I first noticed this phenomenon when I was a VC, back in the early/mid-2000's. PayPal had just completed the first "mega" acquisition of the post-dot.com-nuclear winter (the price was ~$1.5 Billion — pocket change, it seems, in today's frothy M&A environment).
As typically happens after acquisitions like this, the PayPal employees began to trickle out of eBay over the next year or so. This occurred for all of the usual reasons that plague post-acquisition integration: financial reasons (becoming fully vested, etc.), as well as a mismatch between the cultures of the two companies that began to wear on both sides.
In this diaspora, some went into venture capital, some "retired" and, among a number of other pursuits, some went on to start new companies.

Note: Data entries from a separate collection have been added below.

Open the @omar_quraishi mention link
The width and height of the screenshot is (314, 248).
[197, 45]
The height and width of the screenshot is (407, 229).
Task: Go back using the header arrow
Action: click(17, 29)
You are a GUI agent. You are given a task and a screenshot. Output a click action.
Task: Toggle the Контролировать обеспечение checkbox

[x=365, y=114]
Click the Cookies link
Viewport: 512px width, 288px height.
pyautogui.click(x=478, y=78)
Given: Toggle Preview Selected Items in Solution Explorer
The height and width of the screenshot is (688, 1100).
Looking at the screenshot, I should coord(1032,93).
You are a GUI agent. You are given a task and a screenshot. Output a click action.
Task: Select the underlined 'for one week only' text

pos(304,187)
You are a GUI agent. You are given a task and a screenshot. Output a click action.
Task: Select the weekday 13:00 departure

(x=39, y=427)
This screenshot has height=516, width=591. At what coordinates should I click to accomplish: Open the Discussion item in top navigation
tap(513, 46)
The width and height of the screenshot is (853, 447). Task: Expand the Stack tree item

As these startups began to pitch the VC community, a number of them came through my firm. I began to notice that anyone who had worked at PayPal in the first year of its existence identified themselves as a "Co-founder". Through coincidence, I happen to know a lot about the actual facts of the founding of PayPal (actually, two separate companies that, after a year or so, merged to become the "PayPal" that we all remember today).
So, I knew that most of the claimants were, in the charitable cases, puffing, and, in some cases, simply misrepresenting the facts. The human desire to bask in reflected glory is deep and longstanding, but it always lowered my estimation of the person who falsely made the claim. Normally, it was enough of a reason for me to pass, and move on to the next company.

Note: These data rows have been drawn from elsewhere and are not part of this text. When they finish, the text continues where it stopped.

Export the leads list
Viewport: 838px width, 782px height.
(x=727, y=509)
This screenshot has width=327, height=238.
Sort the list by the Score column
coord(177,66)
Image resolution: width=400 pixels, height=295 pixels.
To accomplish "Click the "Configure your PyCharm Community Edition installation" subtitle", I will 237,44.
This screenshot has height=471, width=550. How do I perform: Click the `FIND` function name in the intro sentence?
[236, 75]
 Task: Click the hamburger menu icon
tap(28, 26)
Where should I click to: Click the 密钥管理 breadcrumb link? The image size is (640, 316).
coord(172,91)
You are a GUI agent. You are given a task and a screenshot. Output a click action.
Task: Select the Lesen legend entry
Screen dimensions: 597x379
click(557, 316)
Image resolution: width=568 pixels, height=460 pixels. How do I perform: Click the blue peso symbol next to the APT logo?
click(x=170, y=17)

Surprisingly to many people, and unlike seemingly similar terms, such as "Chairman", "CEO", "Board Member", "VP Marketing", the term "Founder" has no legal significance. It's not mentioned in any corporation law or regulation, and no legal penalty attaches to its mis-use. No legal obligations flow from calling oneself a founder (unlike the legal job categories listed above). So, naturally, one would expect "title-inflation" to occur here — and it does.
The history of Facebook is a more recent object lesson in this phenomenon.
The caution offered here is that Silicon Valley, for better or worse, is a small town, and the early histories of many companies, especially the successful ones, are well-known. It doesn't help, and can harm, your chances of getting financed by falsely claiming co-founder status.